Stored records
○ ○ ○ ○ ○ ○ ○

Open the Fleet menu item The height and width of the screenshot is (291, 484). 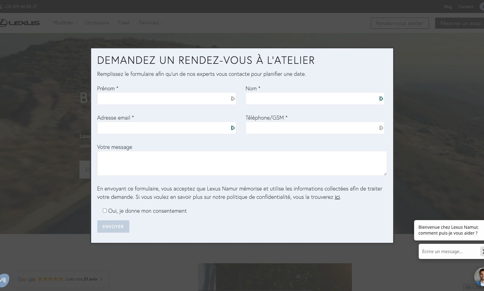pyautogui.click(x=124, y=23)
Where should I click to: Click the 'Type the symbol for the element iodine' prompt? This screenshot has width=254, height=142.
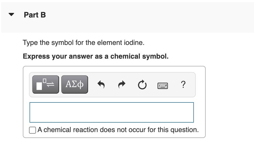84,43
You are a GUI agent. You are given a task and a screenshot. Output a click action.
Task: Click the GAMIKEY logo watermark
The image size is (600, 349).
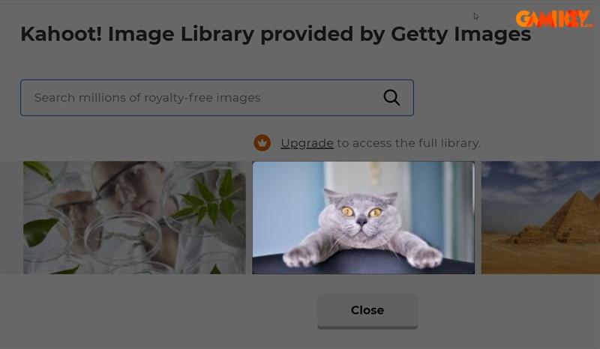[554, 19]
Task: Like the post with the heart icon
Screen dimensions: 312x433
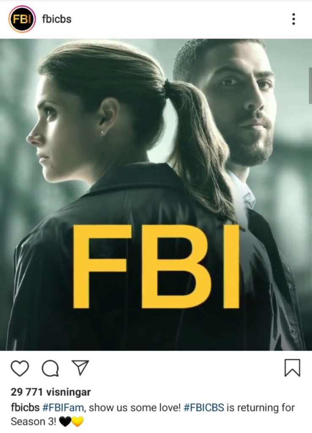Action: [19, 368]
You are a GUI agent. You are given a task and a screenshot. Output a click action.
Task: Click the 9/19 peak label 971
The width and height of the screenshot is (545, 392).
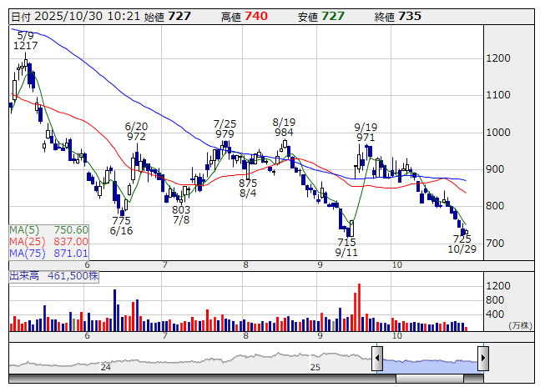click(x=366, y=138)
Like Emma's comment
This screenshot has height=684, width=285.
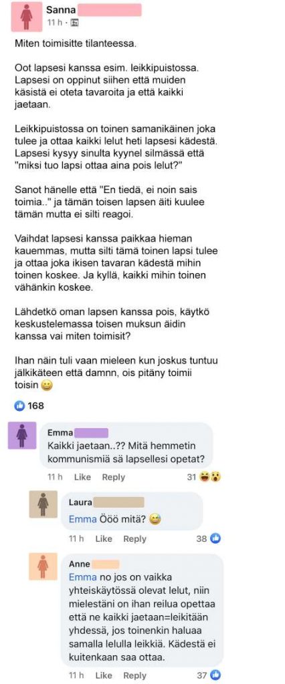pyautogui.click(x=82, y=477)
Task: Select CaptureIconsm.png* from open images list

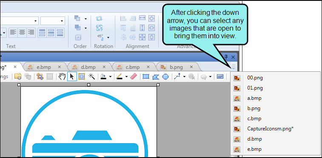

○ ○ ○ ○ ○ ○ ○

> **Your goal**:
In the entries, find every line holding "Like" and copy it.

> **Your response**:
Task: Like the post with the heart icon
Like Emma's comment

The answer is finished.